Speaking of simulation, because the DFI desktop motherboard for the Pentium M doesn't support SpeedStep, we used the RMClock utility to simulate SpeedStep in our testing. The comparison won't be exact, because RMClock uses its own algorithm to scale clock frequencies, but we did set the RMClock profile to match the Pentium M 755's minimum clock speed of 600MHz and minimum voltage of 0.988V.

We measured the power consumption of our entire test systems, except for the monitor, at the wall outlet using a Watts Up PRO watt meter. The test rigs were all equipped with OCZ PowerStream 520W power supply units. The idle results were measured at the Windows desktop, and we used Cinebench 2003's rendering test to load up the CPUs.

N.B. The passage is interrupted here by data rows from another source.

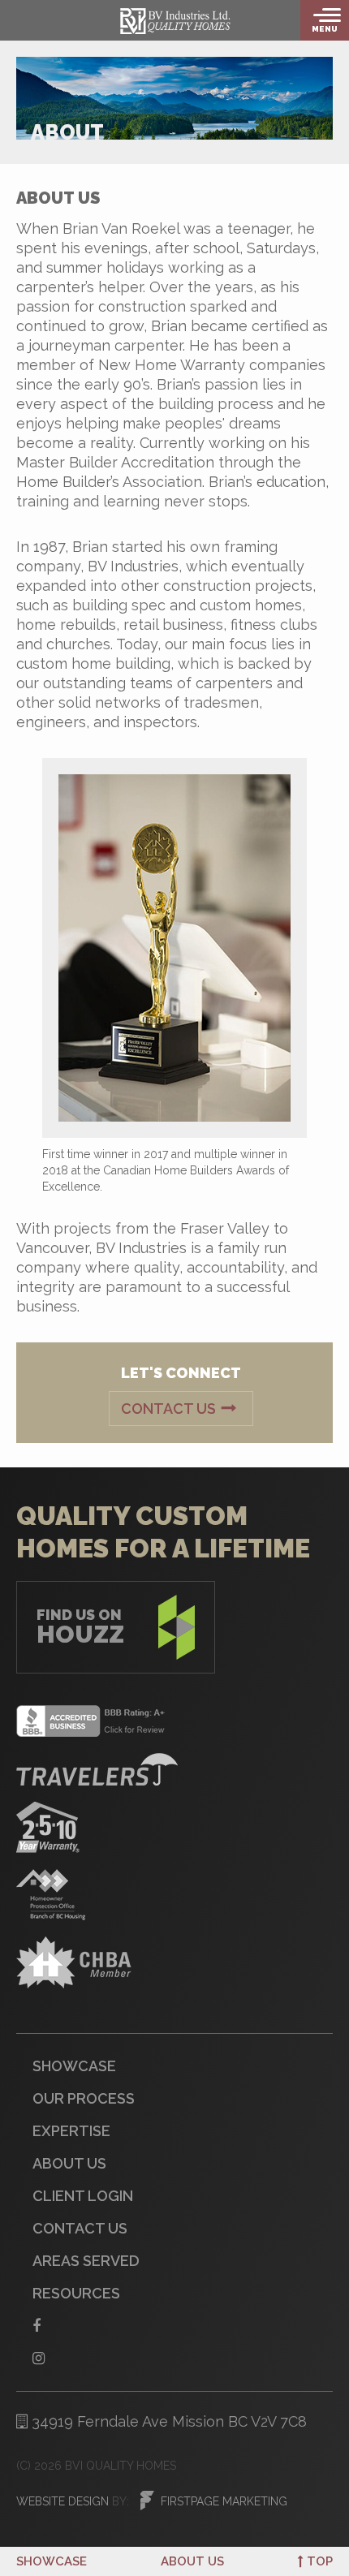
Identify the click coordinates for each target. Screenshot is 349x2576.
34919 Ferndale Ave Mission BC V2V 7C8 (167, 2421)
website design (62, 2501)
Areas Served (86, 2260)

For P4s, we used the multithreaded version of the test to take advantage of Hyper-Threading.

Finally, the graphs below have results for "power management" and "no power management." That deserves some explanation. By "power management," we mean SpeedStep or Cool'n'Quiet. In the case of the Pentium 4 600-series and 500J-series processors, the C1E halt state is always available, even in the "no power management" tests.

The first thing one notices about power consumption at idle is that there's practically no difference between the Pentium 4 600-series chips with SpeedStep enabled or disabled. That's because the C1E halt state accomplishes essentially the same thing. Either way, though, the 600-series and 500J-series CPUs both consume quite a bit less power at idle than the Prescott chips that don't support C1E or SpeedStep, like the P4 560 or the new Extreme Edition 3.73GHz.

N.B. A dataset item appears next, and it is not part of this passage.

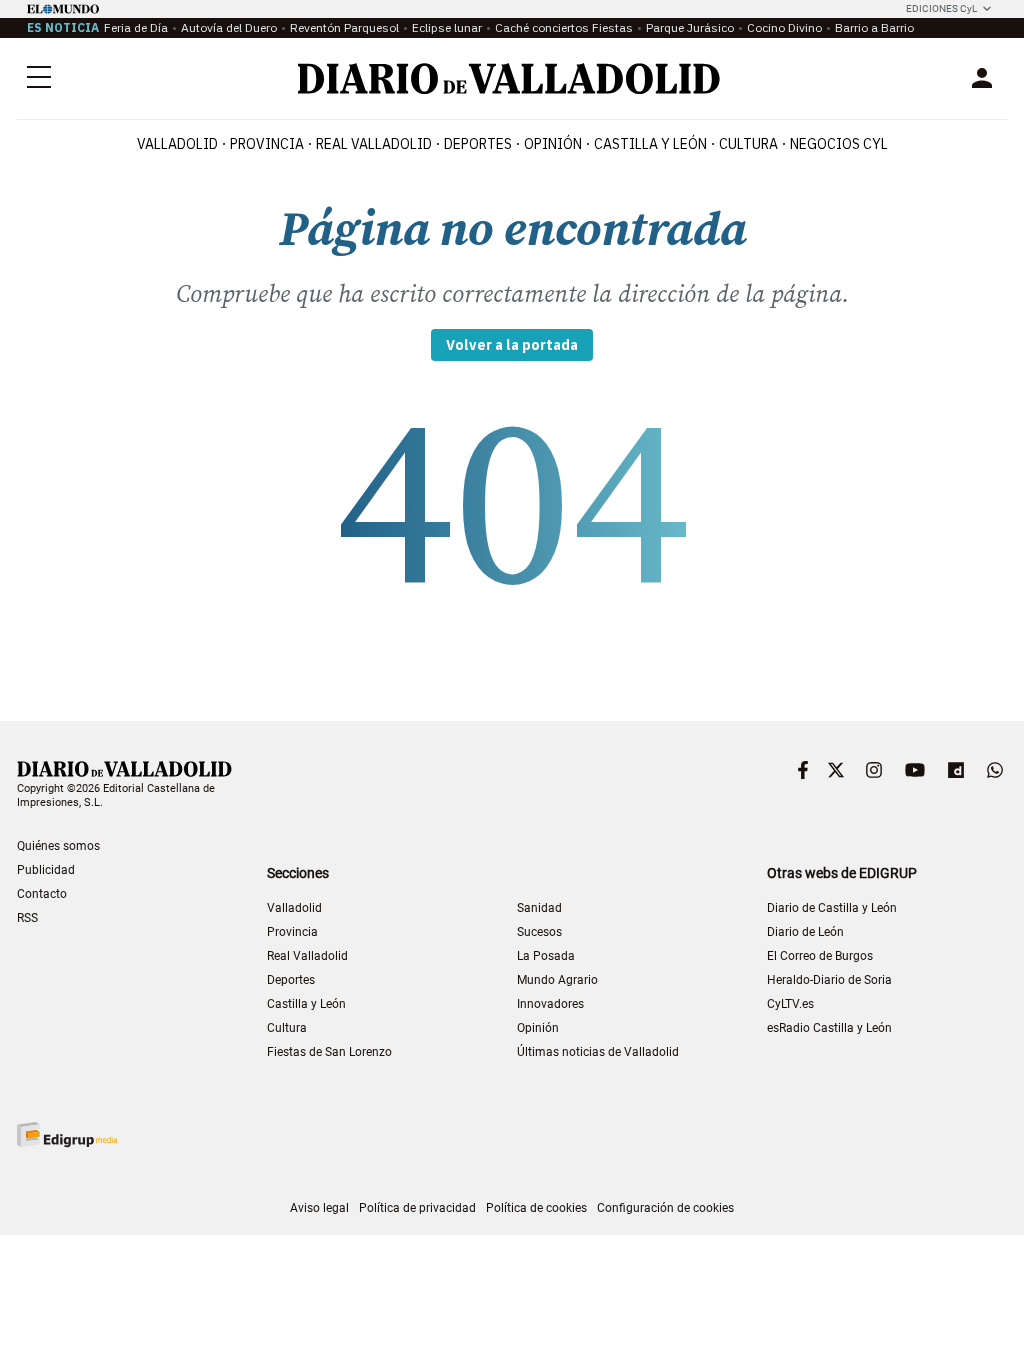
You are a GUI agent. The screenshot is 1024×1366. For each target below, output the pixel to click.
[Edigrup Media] (67, 1134)
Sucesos (539, 932)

Because current Athlon 64 processors don't have anything comparable to the C1E halt state, they pull more juice at idle than the newer Pentium 4 chips. With Cool'n'Quiet enabled, though, all of the Athlon 64 processors consume even less power than the C1E and SpeedStep-enabled P4s. There's no doubt, though, that Intel has made great strides.

Under load, SpeedStep and Cool'n'Quiet don't have any significant impact, but we do see that the P4 600 series manages to consume less power than the older Prescott-based processors we're testing. I wouldn't attribute that difference to the presence of the C1E halt state, in part because Cinebench is a very full CPU load, and in part because the P4 500 and 500J models consume roughly comparable amounts of power at the same clock speed. The 600-series processors, and even the new P4 3.73GHz Extreme Edition, are relatively more efficient under load—despite the fact that they're packing another 1MB of L2 cache.

I asked Intel what to make of these results, but unfortunately, they weren't able to give me an answer before this article went online. I hate to speculate about why the newer P4s with 2MB of L2 cache aren't drawing as much power as the older models with 1MB of L2. Is it just better properties of newer chips, or has the new CPU core been otherwise tweaked? Perhaps we'll get some answers from Intel before too long.

Whatever the reason, the new P4 core does require relatively less power under load than the older chips that we tested. These things do vary from chip to chip, so I don't want to make too much of these results from just a few processors. Indications are certainly good, though. That said, the 90nm version of the Athlon 64 3500+ still pulls about 60W less under load than the P4 650 does, and the Pentium M is even more efficient.